Yours Truly (YT) – ‘I shall dispense with the courtesies and get straight to the point. No chocolates, no baked beans, no toothpaste, no noodles, no cornflakes, no Coke, what the hell is going on? You call yourself Amazon? You should be renamed Lilliput.’
AHV – ‘Lilliput Sir? I do not understand.’
YT – ‘I didn’t think you would. Go and read Gulliver’s Travels.
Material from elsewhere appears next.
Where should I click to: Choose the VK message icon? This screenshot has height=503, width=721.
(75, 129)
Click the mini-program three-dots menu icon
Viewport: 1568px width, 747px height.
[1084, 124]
What about all those items I listed that you are stocked out of? All pretty much standard items.’
AHV – ‘We do have other toothpaste brands, Sir. Likewise for chocolates, noodles and so on. You should patronise some desi brands, Sir. Baba Ramdev’s Patanjali range of ayurvedic products is highly recommended.’
YT – ‘Baba Ramdev, eh? Next, you’ll be telling me to stand on my head for 20 minutes! I don’t need a lecture on patriotism from you, young lady. It’s not good enough. Always assuming you are a young lady, and not a 14-year-old boy whose voice has not yet broken, in which case I shall complain to the authorities about employing underage children. Anyhow, I am a very brand loyal person. You, of all people, must know that, since you keep quoting from my past purchase records.’
AHV – ‘Sir, it is very difficult to follow what you are saying. But Sir, we do have ankle weights and you have purchased them from us. I can see it on our records. I hope you are happy with them.’
YT – ‘I am sorry if you cannot follow proper English. Look, I can’t brush my teeth with ankle weights now, can I? Nor can I have them for breakfast. What good is ankle weights when I am starving at breakfast time?’
AHV – ‘I can help you there, Sir. Why don’t you try our MTR idli or upma mix? Easy to prepare, the instructions are on the pack. Even a child can do it. And we are well stocked up on these items.’
YT – ‘I am sure you are. All the things I am not interested in, you will have abundant supply. Right now, I am not in the mood for idlis or upmas. Or, for that matter, Mohun’s cornflakes.’
AHV – ‘How about porridge or oats, Sir. Very English. You sound very English, and we have plenty of brands like the world-famous Quaker Oats.’
YT – ‘All right, maybe I’ll give it a try. My apologies if I have been somewhat abrupt with you. Not your fault of course, but you should play this recording to your bosses. A disembodied voice did say at the start of this dialogue that this conversation is being recorded for “training purposes.” So there, I shall cry off for now and hope you will be better stocked next time round.’
AHV – ‘Thank you, Sir, and I hope the ankle weights are serving your ankles well.’
At which point, I disconnected. I thought she was being a tad cheeky with that ankle weight send off, but I had to appreciate her tongue-in-cheek gumption. However, the conversation had gone on long enough and it was time to terminate. My final view on the subject is that, taking it for all in all, warts and all, I would greatly welcome being able to shop once more at physical stores without let or hindrance. Good exercise too, walking round and round those aisles. The Amazons, Big Baskets and their ilk will continue to rule our lives, but at least, if I do not find my favourite brand of sliced cheese at the shop, I can gently vent my spleen at another human face, and not at some telephonic, faceless juvenile delinquent who will remind me of the availability of ankle weights when I am desperately hunting for my favourite shampoo brand, in addition to those cheese slices.